Billy Droze is a relatively young man with an old soul.
You get that sense listening to his music. But the point is driven home with hammer-meets-nail certainty when you spend a few minutes on the phone with him. He’s humble, but confident, grateful for his successes but aware he has to work hard to build on them.
Droze recently released two new singles to stir up interest in his upcoming CD, Renaissance, due out in March on the RBR Entertainment label.
One song, Coal-Fed Train, is straight-ahead bluegrass, showcasing Droze’s old-school vocals. Think young Del McCoury and you’ll be in the ballpark. Check it out in this lyric video.
The other is Till I Get Home, written with his pal Ronnie Bowman. It explores the idea that loved ones who are no longer with us will be waiting for us on the other side. It features the Isaacs.
Both topics are heavily trod ground, a fact that Droze alluded to when we chatted recently. He had just counted the number of train songs on the bluegrass charts and allowed that maybe he should have picked another single. But like cream in a milk can, good songs rise to the top. And this is definitely a good one. (As I write, Droze is sharing writing credits with Irene Kelley and Terry Herd on Kelley’s number one song on the Bluegrass Today chart, Something About A Train Sound.)
Success isn’t new for Droze, but it’s been intermittent. He had a staff writing deal some years back, which was notable for kicking off a friendship with Bowman that has endured inside and outside the studio. And he had a handful of chart-topping songs with his last project.
“I’m just trying to make great music,” he said. He could have ended the sentence with one more word – “again.”
I haven’t heard the rest of the record, but Droze promises it will be “completely different – some straight up bluegrass, Gospel, a little country,” with some swing and bluesy elements mixed in. In addition to the Isaacs, who elevate any project they sing one, there will be a guest appearance by guitar virtuoso Tommy Emmanuel on the record.
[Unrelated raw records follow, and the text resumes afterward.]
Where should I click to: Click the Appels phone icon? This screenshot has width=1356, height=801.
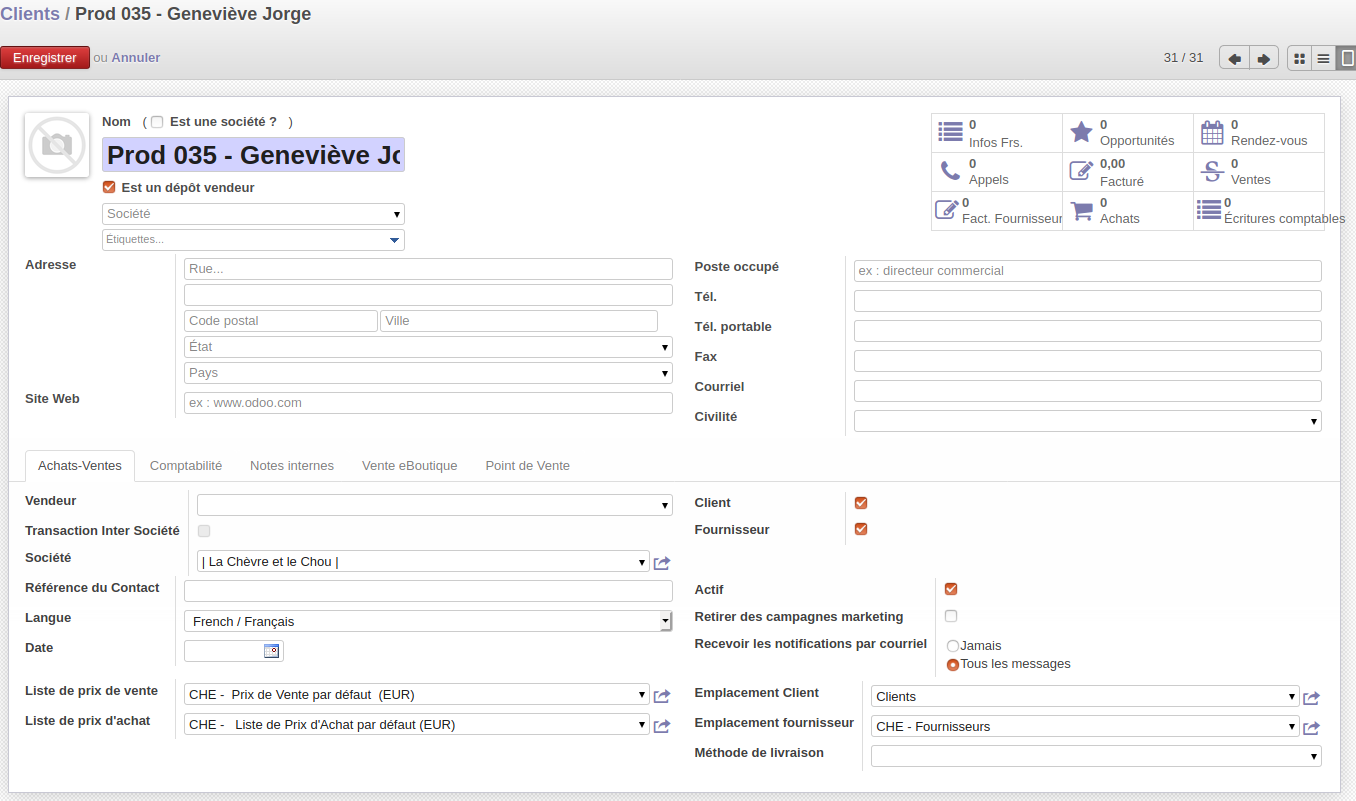click(x=950, y=171)
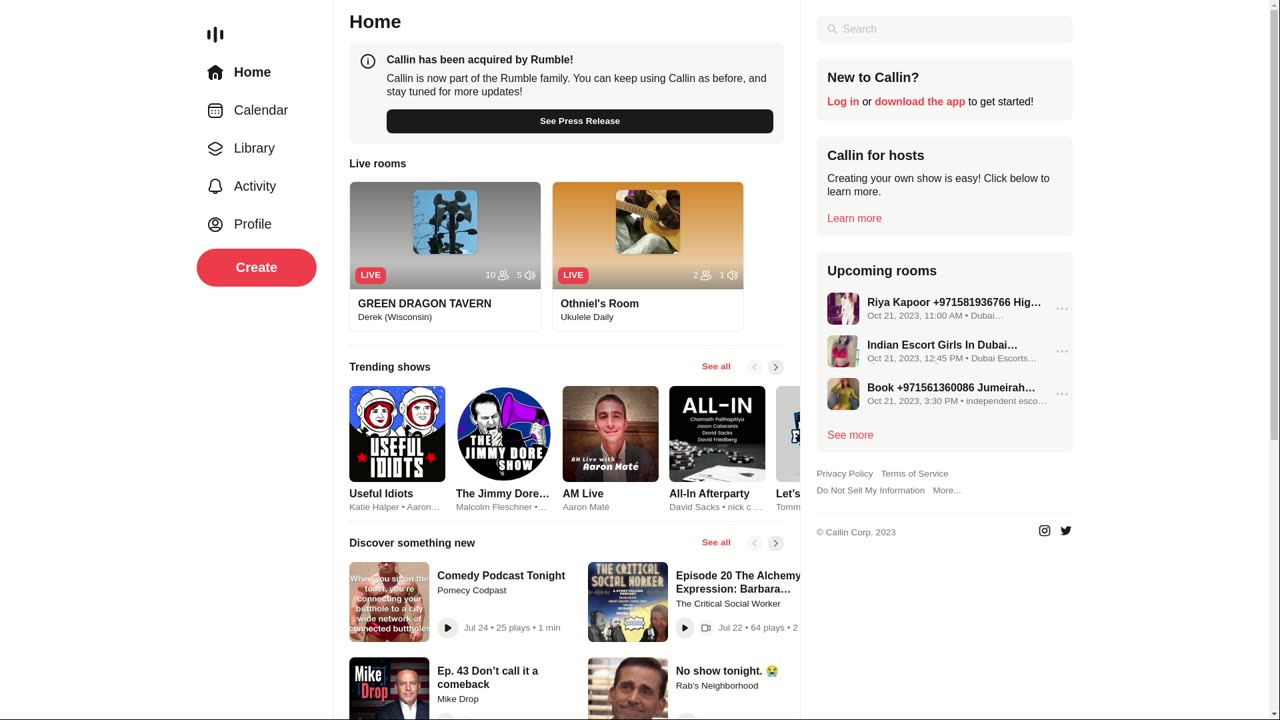Viewport: 1280px width, 720px height.
Task: Click the search magnifier icon
Action: pyautogui.click(x=832, y=29)
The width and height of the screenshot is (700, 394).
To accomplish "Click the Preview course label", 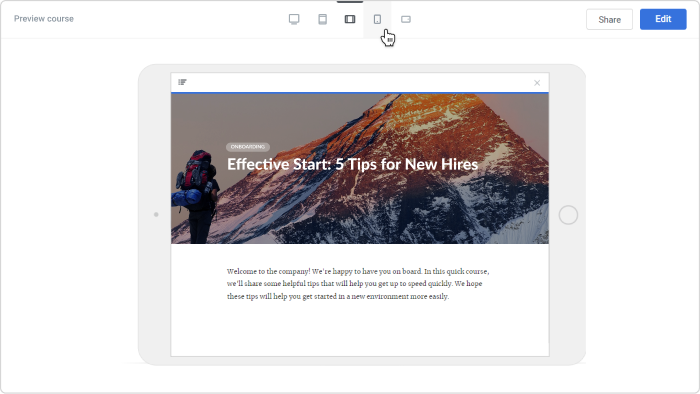I will coord(44,19).
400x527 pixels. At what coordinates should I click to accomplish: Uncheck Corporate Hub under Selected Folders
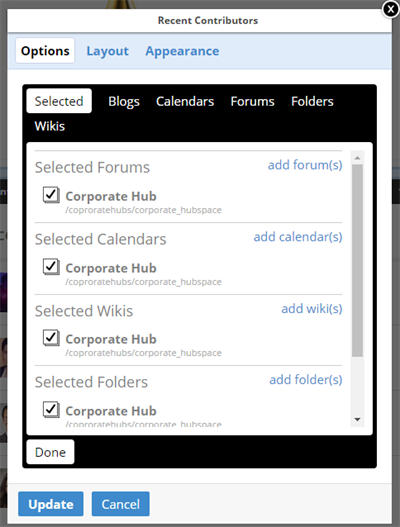(51, 410)
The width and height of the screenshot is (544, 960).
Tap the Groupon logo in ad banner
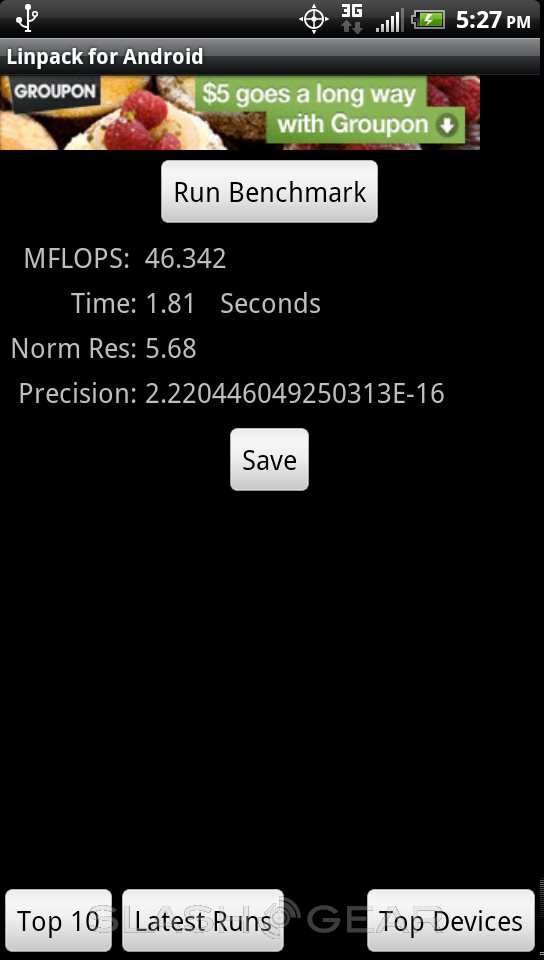[55, 92]
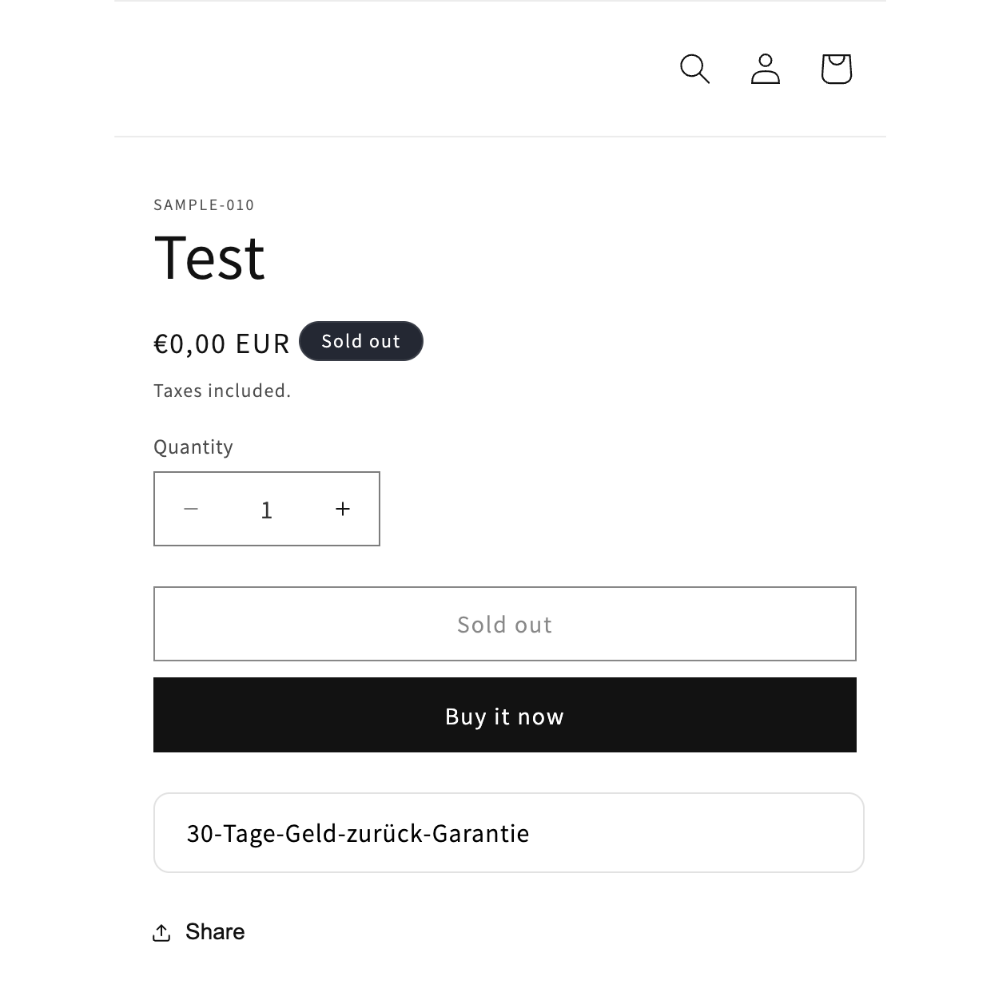This screenshot has height=1000, width=1000.
Task: Click the Share text label
Action: click(x=215, y=932)
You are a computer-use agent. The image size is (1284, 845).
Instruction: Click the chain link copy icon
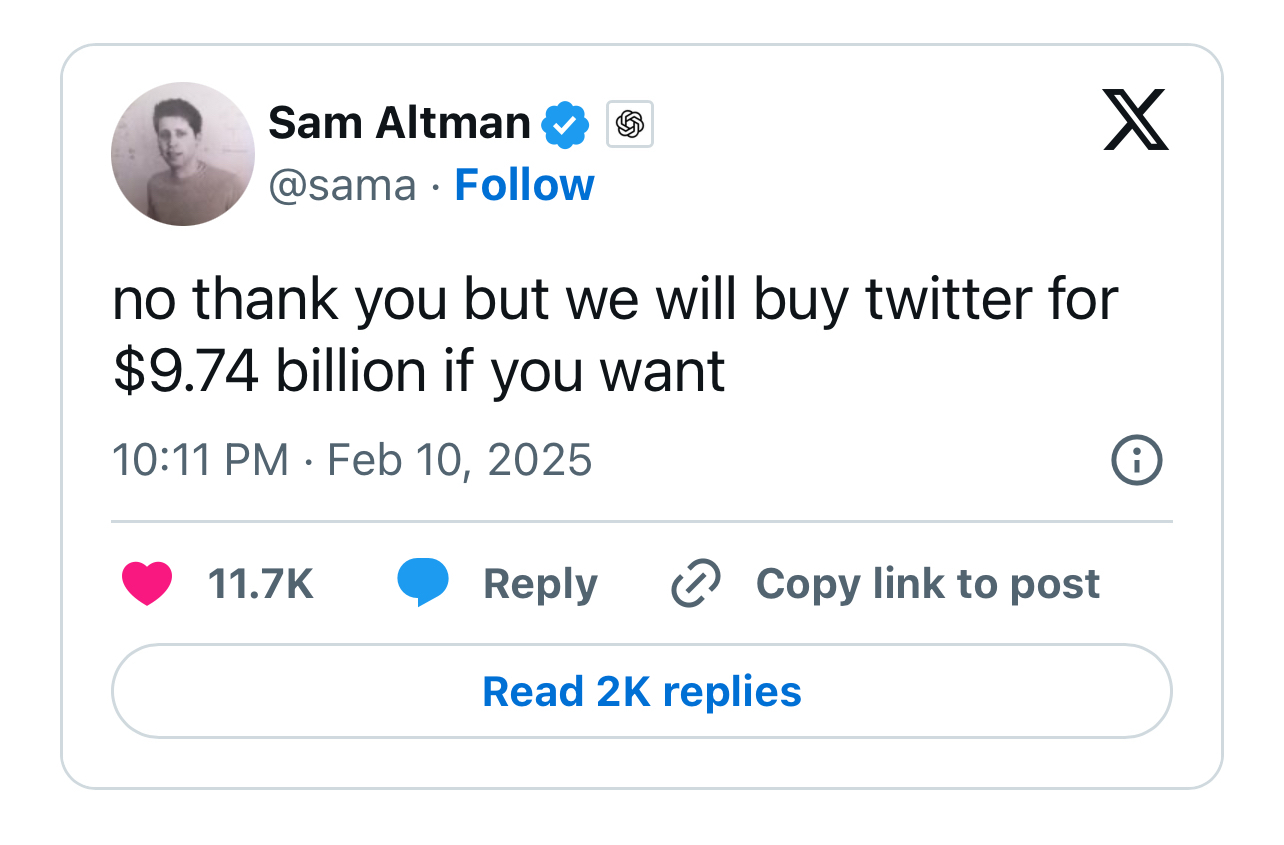pyautogui.click(x=696, y=584)
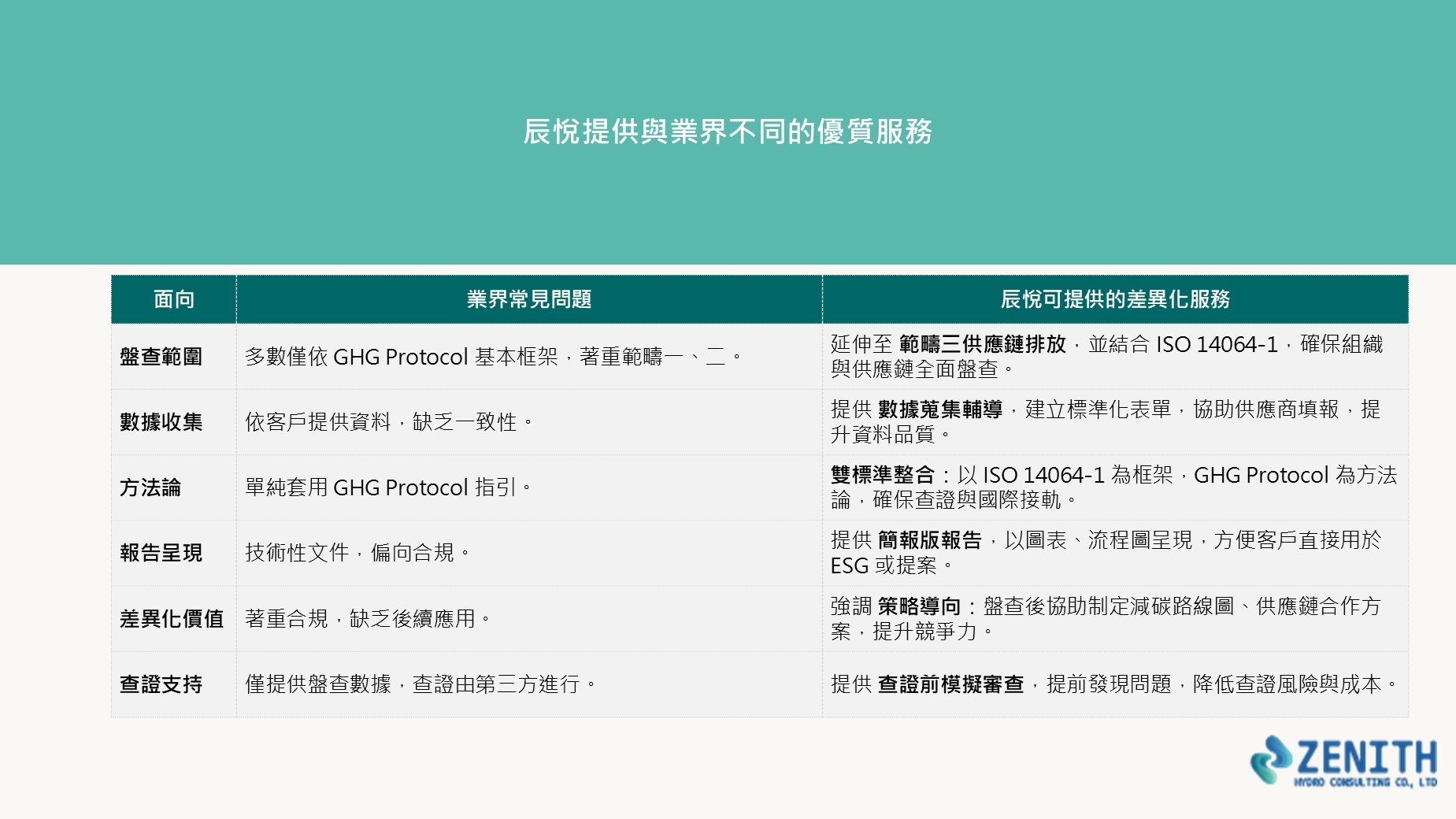The width and height of the screenshot is (1456, 819).
Task: Select the 查證支持 row label
Action: coord(161,684)
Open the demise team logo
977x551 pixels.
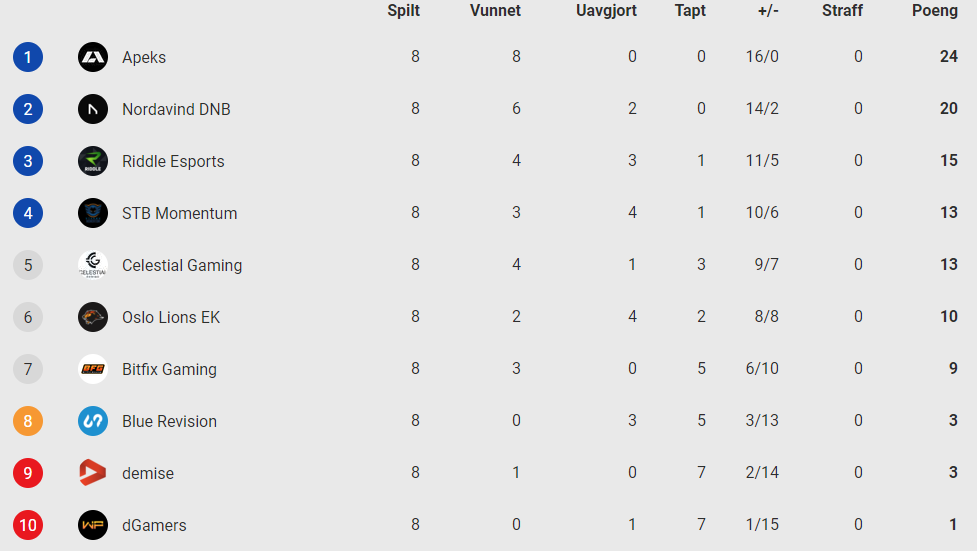[x=93, y=473]
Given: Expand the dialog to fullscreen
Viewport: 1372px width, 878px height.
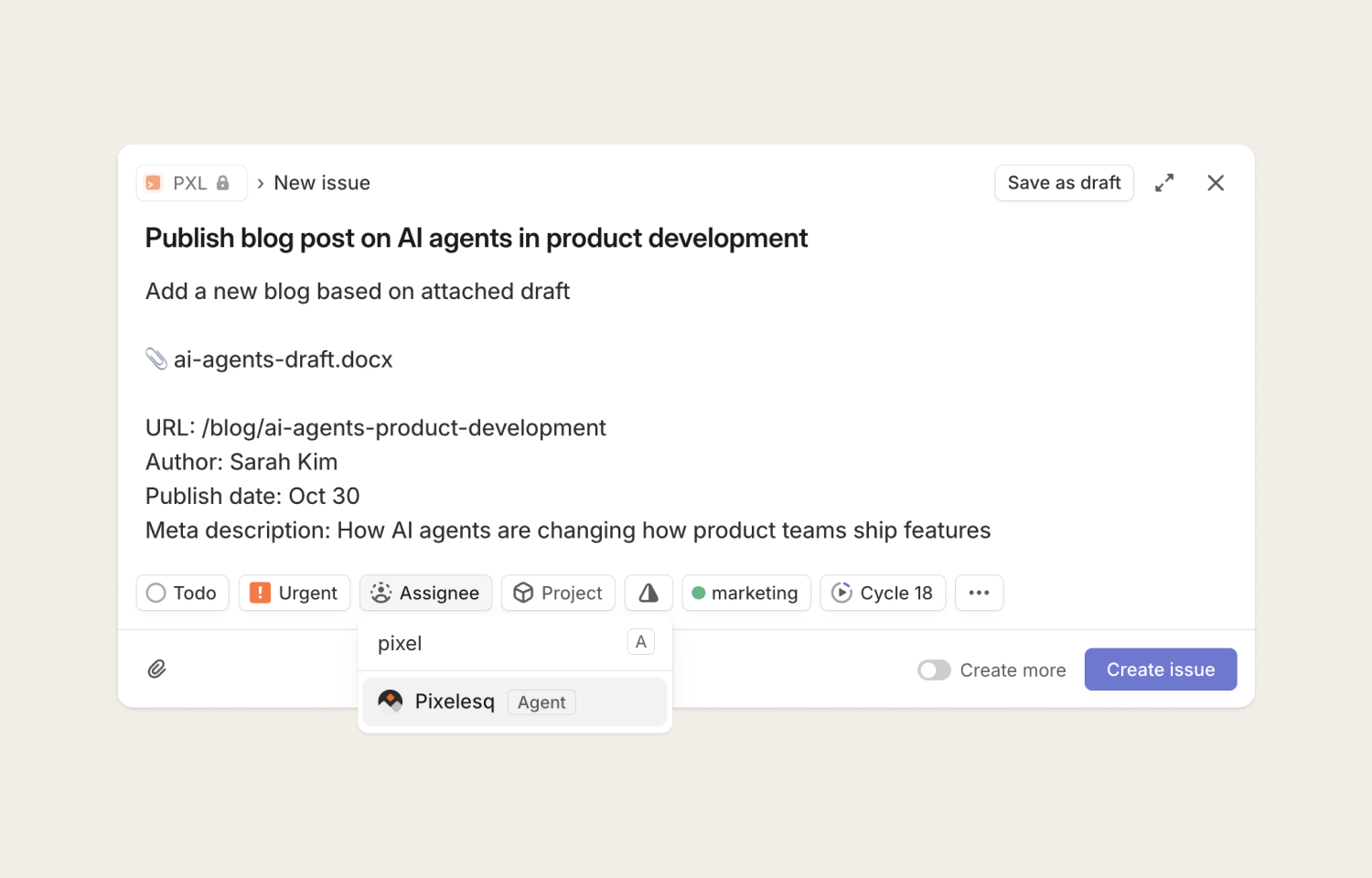Looking at the screenshot, I should coord(1164,183).
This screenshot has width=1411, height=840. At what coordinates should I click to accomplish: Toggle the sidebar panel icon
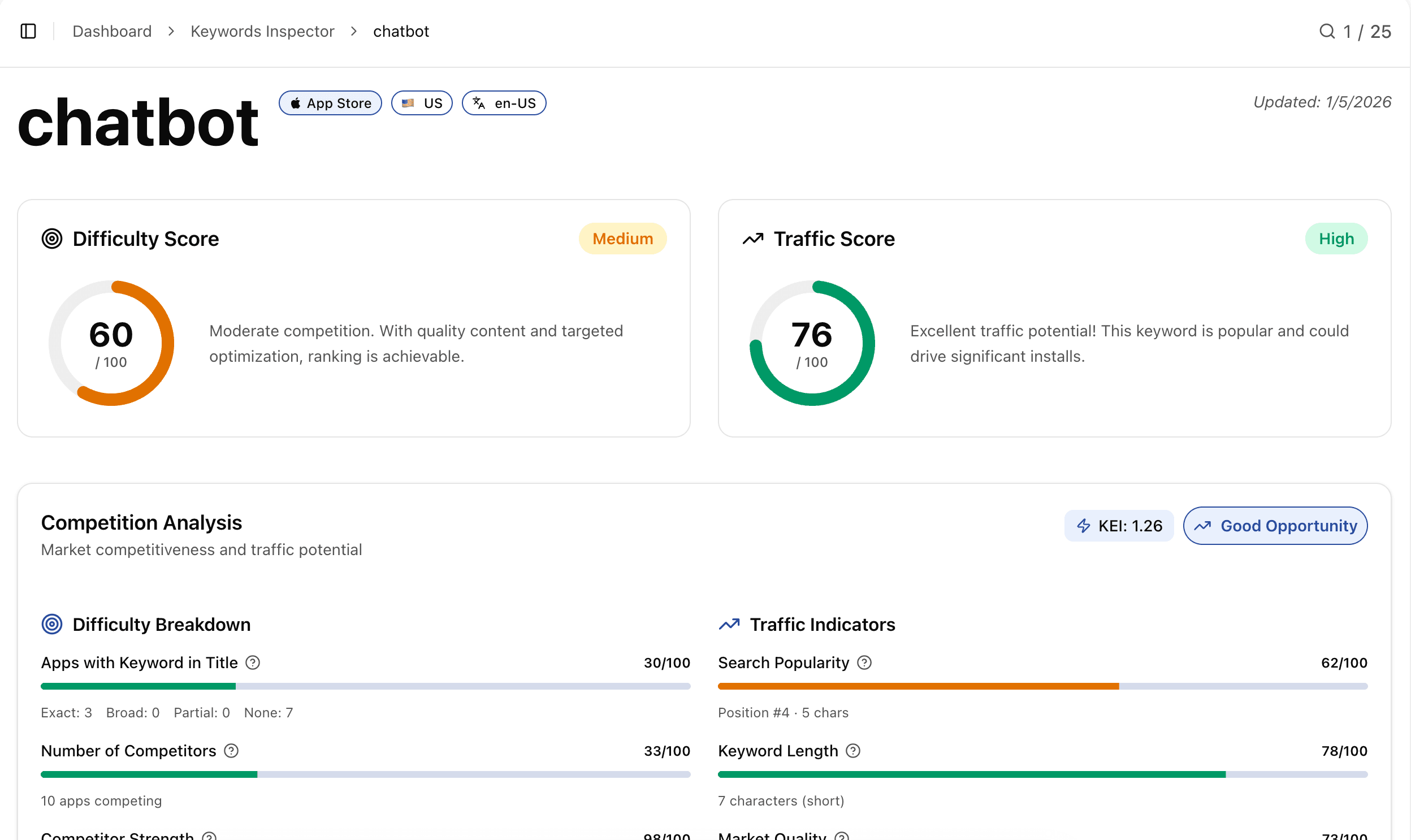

“Tommy was a stretch for me,” Droze said. “A friend made it happen.”
The record is mixed and Droze is eager for it to be heard. But he’s also hard at work on new material, writing almost every day in his home studio a short hop from Nashville.
When I asked where he was headed next in his musical journey, he said, “Man, wherever the good Lord takes me.” We traded stories about the challenges of writing and selling music in a streaming environment. In the end, I said, regardless of those challenges, “it beats hanging sheetrock.”
“I’m really good at hanging sheetrock,” Droze responded in a no-brag-just-fact manner. “But I don’t want to do that ever again.”
That seems like an attainable goal, but Droze is a big believer in not resting on past successes. “You have to earn it.”
As we wrapped up our call, Droze threw out something, almost as an afterthought: “I’m going to do what I can to breathe new life into bluegrass music.”
From anyone else, the comment might have come across as unseemingly boastful. But from the old soul of Billy Droze, it was just another step away from the sheetrock hanging days, a challenge to himself to keep moving forward playing the music he loves.